Our research doesn’t dispute that students who take calculus often go on to earn higher salaries than those who don’t, but the cause and effect is more nuanced. Calculus itself doesn’t necessarily lead to bigger paychecks; rather, students aiming for high-earning fields like engineering or computer science tend to take it because those careers require it. 

In fact, based on our research, after accounting for students’ academic preparation, those who took statistics earn just as much money in the long run as those who studied calculus. This further supports the conclusion that while calculus remains essential for STEM-bound students, it shouldn’t be the only marker of rigor. 

Forcing students not planning a STEM career to take calculus because it’s the only rigorous math option may discourage and frustrate them, while a different math course such as statistics might better prepare them for high-earning careers in other fields that better align with their interests. For example, statistics and data science courses can build skills that are applicable in areas ranging from business to public policy, health care and the social sciences.

That’s why high schools and colleges should offer — and recognize — multiple rigorous math options. Rather than making calculus the only advanced math class, schools should provide choices that match students’ aspirations, and colleges should value these on par with AP calculus.

What should matter is giving every student the opportunity to tackle challenging, relevant subjects such as calculus, statistics, computer science and data science.

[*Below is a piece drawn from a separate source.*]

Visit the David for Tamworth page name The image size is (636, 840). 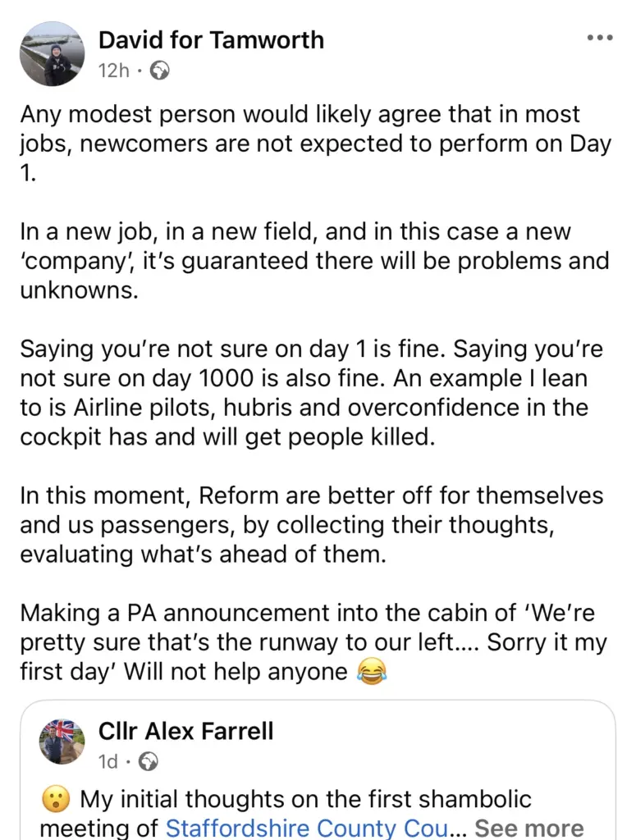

Those courses should be backed by robust standards, curricula and assessments, like those established by the AP program, to ensure the courses will be recognized by colleges  for their academic rigor that is also aligned with students’ career paths. 

The AP program is widely recognized and accepted by colleges for its standards, curriculum and comprehensive end-of-course exam. Districts that offer a wider variety of AP math options will provide more students with access to rigorous relevant math.Other emerging options, like AP computer science courses or perhaps a future AP data science class, could also serve as rigorous alternatives, giving students a choice of advanced math that connects directly to their aspirations.

In the longer term, state education officials wishing to develop data science or quantitative computing opportunities would be wise to follow the AP recipe that has made the program the gold standard for high school education. And high schools should make AP statistics itself more broadly available, especially for those considering non-STEM majors. More students are likely to discover relevance and career opportunities in collecting, analyzing, visualizing and interpreting data. It’s time to build and strengthen high school math pathways that better reflect that reality.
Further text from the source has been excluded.